Entelos Inc., a biotechnology company specializing in predictive computer models of human and animal disease physiology, will lend its PhysioLab model of whole-body metabolism to the Insulin Resistance Pathways (IRP) Project, an academic-industry research collaboration funded by Pfizer.

Under its agreement with Pfizer, Entelos will work with the pharma to apply computational approaches to identify new drug targets relevant to diabetes and obesity alongside researchers from the University of California, Santa Barbara (UCSB); the California Institute of Technology; the Massachusetts Institute of Technology; and the University of Massachusetts.

Pfizer's initial funding for the IRP project is $14.4 million over the next three years, with an option to extend the project for an additional two years.

In the first phase of the IRP Project, the consortium's academic research partners will collect experimental data about insulin pathways within adipose human cells. After analyzing the data supplied by the other computational groups and then developing mathematical models of the insulin signaling pathways, the researchers will then apply those models to identify targets for therapeutic action.

Entelos' role will be to assess the potential efficacy of treating those targets, using the company's whole-body model of Type 2 diabetes. Entelos' technology also will serve as a key integration tool to bring all the primary data into context for the wide variety of patients seen in the clinic, says Dr. Mike Reed, a lead scientist from Entelos working on the IRP Project.

"Entelos' ultimate goal is to help discover new medicines for the treatment of Type 2 diabetes and alleviate human suffering," Reed says. "We believe that integrating Entelos' predictive simulation capabilities into pharmaceutical drug discovery is the most effective approach to accelerate this process. Entelos' participation in the IRP will clearly demonstrate the value of this approach."

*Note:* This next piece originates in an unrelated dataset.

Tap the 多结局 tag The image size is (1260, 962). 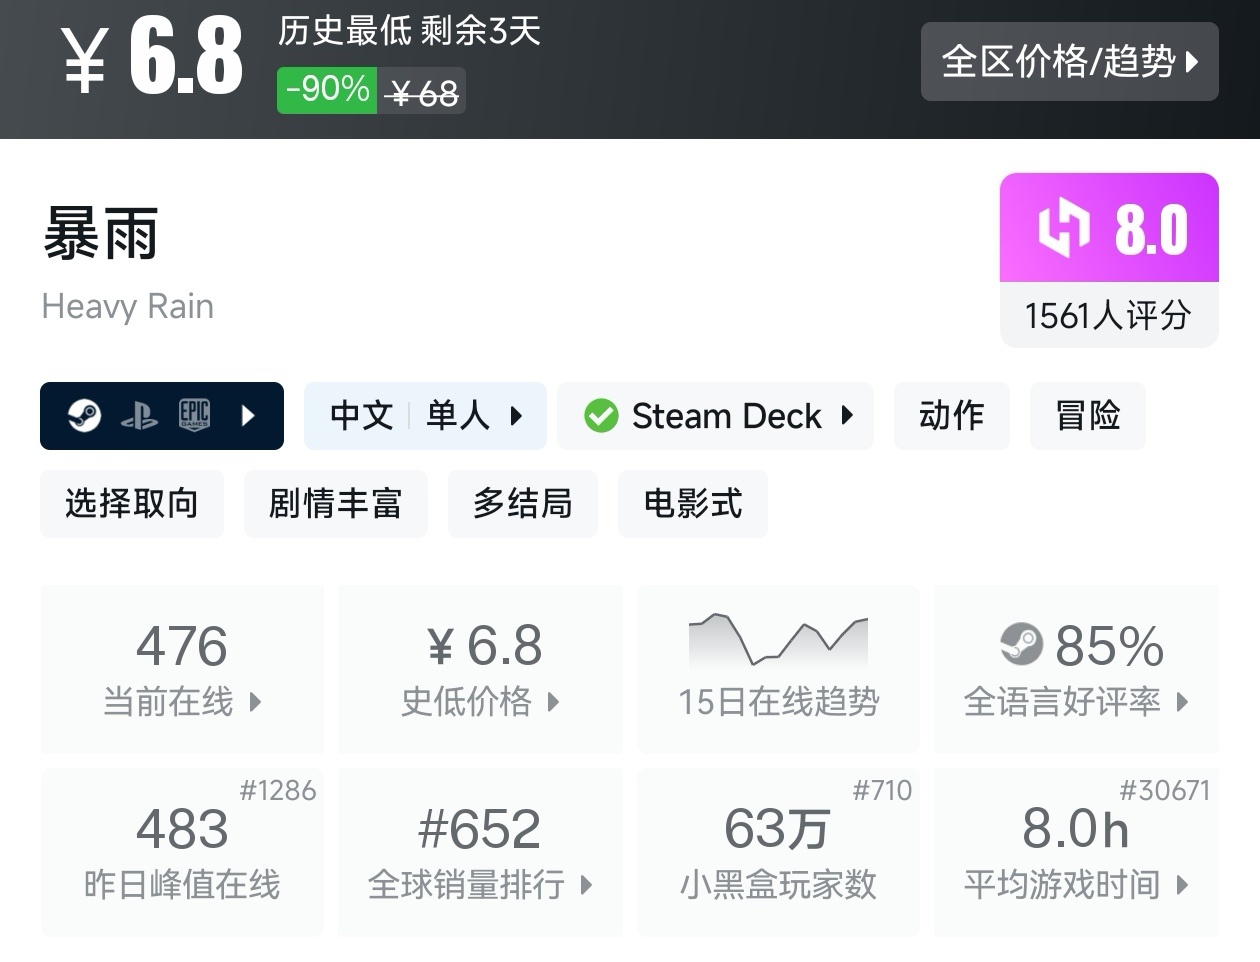522,503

"My view for Entelos is for them to bring the proverbial holistic context to the project," says Dr. Frank Doyle, professor of chemical engineering and associate director of the Institute for Collaborative Biotechnologies at UCSB. "While our project is very carefully focused on the behavior of the adipose cells, the ultimate pharmaceutical objective or targets have to account for the context of the whole body. The only folks I am aware of in the academia or business worlds who are that far along in making whole-body simulations of disease is Entelos."

If the first phase of the project proves successful, a second, two-year phase will extend these studies to other insulin-sensitive tissues such as liver, muscle and possibly hypothalamic or beta cells. According to Dr. Preston Hensley, senior director in Pfizer's Worldwide Exploratory Science & Technology organization, Pfizer has four main objectives to accomplish.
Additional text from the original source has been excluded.